Taoiseach Micheál Martin confirmed in the Dáil during the week that the Government intended to take no further actions against the judge.

Mr Martin said the “constitutional protections of the judiciary is best achieved in this particular case by taking no further steps in this matter”.

He said it was up to the Oireachtas “to take its own initiative on the matter if it so wishes”.


Additional questions have also been raised about Mr Justice Woulfe’s appointment to the Supreme Court, with Minister for Justice Helen McEntee set to answer questions following days of pressure about the process.

She said in a letter to the Ceann Comhairle that she would reschedule her next parliamentary question session to a date to be agreed by TDs.


McEntee insists she had enough experience to make…

However, Opposition parties have criticised her proposal to address the matter during a late night rearranged session of ministerial questions – a format that would require questions to be submitted in advance and a limit placed on the number of TDs that could contribute.

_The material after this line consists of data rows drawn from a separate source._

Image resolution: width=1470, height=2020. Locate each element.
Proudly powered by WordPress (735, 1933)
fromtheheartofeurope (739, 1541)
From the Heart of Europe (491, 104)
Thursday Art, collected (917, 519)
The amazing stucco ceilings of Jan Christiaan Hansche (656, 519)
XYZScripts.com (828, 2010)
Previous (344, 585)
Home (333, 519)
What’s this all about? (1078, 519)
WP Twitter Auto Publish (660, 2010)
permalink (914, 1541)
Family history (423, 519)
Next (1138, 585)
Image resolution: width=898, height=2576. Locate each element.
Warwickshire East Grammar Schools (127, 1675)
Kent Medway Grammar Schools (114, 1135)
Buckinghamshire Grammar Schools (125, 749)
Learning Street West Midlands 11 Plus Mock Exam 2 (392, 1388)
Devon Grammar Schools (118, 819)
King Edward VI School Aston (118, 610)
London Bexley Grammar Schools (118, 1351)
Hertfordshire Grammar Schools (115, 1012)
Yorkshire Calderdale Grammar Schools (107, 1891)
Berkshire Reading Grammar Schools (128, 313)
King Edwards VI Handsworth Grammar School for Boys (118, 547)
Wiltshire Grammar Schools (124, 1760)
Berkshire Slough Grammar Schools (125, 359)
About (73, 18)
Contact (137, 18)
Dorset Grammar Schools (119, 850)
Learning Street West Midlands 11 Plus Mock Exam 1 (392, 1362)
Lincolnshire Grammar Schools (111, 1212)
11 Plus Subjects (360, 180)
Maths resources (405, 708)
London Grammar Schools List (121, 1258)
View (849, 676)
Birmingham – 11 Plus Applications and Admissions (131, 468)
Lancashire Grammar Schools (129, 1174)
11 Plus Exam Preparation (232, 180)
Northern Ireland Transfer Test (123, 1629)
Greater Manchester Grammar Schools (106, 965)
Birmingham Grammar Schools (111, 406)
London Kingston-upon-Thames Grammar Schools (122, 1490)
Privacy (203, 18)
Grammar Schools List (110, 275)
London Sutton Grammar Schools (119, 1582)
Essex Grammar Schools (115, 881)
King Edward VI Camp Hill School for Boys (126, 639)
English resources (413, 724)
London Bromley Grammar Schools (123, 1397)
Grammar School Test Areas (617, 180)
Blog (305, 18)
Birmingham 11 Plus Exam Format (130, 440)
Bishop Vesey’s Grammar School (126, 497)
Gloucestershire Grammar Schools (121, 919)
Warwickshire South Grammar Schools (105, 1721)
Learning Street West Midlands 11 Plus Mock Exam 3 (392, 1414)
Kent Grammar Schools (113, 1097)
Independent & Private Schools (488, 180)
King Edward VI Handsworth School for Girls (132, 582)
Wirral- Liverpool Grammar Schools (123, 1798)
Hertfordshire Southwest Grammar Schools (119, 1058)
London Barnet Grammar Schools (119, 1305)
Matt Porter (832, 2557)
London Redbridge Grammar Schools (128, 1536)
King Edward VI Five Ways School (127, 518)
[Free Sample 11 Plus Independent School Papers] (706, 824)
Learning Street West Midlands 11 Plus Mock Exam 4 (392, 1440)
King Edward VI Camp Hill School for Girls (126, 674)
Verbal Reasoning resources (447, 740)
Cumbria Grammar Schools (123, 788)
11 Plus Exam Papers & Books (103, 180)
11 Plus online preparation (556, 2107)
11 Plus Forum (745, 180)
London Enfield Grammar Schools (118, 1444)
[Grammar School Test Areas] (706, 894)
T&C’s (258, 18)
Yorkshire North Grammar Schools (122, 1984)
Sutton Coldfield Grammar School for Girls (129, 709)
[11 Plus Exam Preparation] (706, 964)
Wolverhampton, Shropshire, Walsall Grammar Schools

Minister McEntee has rejected any suggestion she was too inexperienced to recommend Mr Woulfe as a Supreme Court judge.

She confirmed that the former attorney general’s name was the only one she put forward to the Taoiseach, Tánaiste and Green Party leader for approval in the summer, only three weeks after being appointed as minister.

She said she examined the suitability of three sitting judges who had expressed interest in filling the vacant Supreme Court seat, but had decided that Mr Woulfe best suited the role.